Democracy focus in Green Auckland Governance submission

Green Party MP
Download the Green Party's submission to the Royal Commission on Auckland Governance (PDF 152kB)

The Green Party says Auckland's governance issues are a matter of insufficient democracy, not flawed structures.

Submitters to the Royal Commission on Auckland Governance Green MP Sue Bradford and Rodney Green candidate David Hay said today: "The biggest problem we have throughout the Auckland region is a fundamental lack of democracy.

"We advocate more power for ordinary citizens, strengthening the powers and functions of community boards and Maori representation.

"The Greens support keeping all seven of our current Councils. A restructuring would be costly, time-consuming and wouldn't address the key problems, which are a lack of cooperation and poor accountability.

"We oppose any bid for a single council which manages assets and delivers services across the entire region. That would lead to more investment in motorways and urban sprawl at great environmental and social cost.

"We want the region working intelligently together and more closely with central government, to meet the challenges of climate change, peak oil and sustainable economic development.
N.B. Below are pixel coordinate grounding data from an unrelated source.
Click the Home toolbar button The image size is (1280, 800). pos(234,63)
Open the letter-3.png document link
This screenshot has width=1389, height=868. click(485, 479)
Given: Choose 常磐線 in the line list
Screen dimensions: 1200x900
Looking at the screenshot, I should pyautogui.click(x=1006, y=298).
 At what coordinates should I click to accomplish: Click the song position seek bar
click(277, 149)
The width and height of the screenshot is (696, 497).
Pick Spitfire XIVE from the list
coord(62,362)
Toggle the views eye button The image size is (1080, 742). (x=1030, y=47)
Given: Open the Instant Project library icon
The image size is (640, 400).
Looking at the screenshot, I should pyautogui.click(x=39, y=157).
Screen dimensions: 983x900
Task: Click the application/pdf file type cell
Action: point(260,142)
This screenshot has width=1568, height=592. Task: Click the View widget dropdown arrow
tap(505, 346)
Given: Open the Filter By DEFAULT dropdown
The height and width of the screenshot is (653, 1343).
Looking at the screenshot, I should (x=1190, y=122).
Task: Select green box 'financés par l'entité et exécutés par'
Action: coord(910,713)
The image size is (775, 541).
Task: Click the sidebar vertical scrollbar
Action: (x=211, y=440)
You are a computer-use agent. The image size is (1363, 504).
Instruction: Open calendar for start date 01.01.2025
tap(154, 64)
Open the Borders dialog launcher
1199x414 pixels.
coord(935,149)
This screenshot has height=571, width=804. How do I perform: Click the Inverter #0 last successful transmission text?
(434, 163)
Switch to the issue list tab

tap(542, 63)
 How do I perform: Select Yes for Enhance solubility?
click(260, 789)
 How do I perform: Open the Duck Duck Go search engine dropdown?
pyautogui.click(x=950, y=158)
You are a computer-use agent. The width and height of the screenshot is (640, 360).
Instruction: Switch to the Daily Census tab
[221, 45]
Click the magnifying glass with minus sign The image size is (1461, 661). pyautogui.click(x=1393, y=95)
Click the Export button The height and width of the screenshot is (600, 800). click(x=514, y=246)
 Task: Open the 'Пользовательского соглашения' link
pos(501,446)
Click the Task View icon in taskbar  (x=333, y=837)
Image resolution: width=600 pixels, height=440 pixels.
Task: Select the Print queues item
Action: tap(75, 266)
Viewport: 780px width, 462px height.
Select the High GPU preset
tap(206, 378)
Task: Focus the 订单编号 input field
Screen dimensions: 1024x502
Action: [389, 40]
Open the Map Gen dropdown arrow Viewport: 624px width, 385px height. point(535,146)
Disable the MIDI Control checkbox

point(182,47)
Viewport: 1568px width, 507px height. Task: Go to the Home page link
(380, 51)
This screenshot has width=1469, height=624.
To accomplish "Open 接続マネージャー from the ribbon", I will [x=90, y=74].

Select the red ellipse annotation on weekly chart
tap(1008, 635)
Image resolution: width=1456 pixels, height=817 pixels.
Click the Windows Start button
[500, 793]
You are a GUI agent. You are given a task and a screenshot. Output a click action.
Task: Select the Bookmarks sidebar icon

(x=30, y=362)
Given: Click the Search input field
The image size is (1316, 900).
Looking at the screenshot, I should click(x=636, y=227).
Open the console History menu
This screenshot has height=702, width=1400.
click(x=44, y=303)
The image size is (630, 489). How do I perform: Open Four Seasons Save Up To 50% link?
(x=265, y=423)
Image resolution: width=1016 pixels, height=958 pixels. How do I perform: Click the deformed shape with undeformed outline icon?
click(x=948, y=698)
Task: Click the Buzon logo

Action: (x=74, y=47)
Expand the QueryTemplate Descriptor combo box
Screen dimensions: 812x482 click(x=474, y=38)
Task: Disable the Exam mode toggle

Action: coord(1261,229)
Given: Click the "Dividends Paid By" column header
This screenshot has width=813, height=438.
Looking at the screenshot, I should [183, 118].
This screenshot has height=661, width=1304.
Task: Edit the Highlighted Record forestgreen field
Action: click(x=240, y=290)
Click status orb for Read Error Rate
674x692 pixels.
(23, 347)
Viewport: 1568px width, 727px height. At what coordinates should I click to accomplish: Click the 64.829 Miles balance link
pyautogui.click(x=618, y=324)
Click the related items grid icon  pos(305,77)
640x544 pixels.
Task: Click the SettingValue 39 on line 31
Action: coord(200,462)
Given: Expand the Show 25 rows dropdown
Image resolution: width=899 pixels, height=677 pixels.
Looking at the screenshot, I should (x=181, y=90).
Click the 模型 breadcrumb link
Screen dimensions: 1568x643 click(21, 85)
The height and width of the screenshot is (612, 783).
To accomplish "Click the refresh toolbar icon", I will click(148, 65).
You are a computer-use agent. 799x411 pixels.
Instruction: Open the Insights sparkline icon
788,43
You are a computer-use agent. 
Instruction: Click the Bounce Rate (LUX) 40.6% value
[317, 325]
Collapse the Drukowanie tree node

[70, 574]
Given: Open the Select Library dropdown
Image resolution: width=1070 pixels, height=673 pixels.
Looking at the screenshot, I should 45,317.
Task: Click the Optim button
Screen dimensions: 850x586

"Aucklanders are sick of councils playing power games with each other. We face urgent issues like high fuel costs and the deflating property bubble, which are already impacting on people's lives.

Key points of the Green Party's substantial submission include:

  • The lengthy consultation process through the Stronger Auckland project should be honoured, and the Royal Commission should build on this work rather than starting from scratch.

  • A three tier structure of local government should be retained: one regional council, seven city councils, and community boards - renamed Community Councils in our submission.
  • Community Boards become Community Councils and all wards across all cities should be required to have them, not just some – and their powers and functions increased.
  • An Auckland Metropolitan Council replaces the ARC, with 15-20 members elected from all seven of the region's cities, with no Lord Mayor, but a Chairperson elected by the Councils.

"It is disgraceful that Auckland City Council is allowing major projects like Westfield's planned 41-storey downtown skyscraper to proceed without any community input. This is a prize example of councils riding roughshod over citizens, and over the needs of the environment."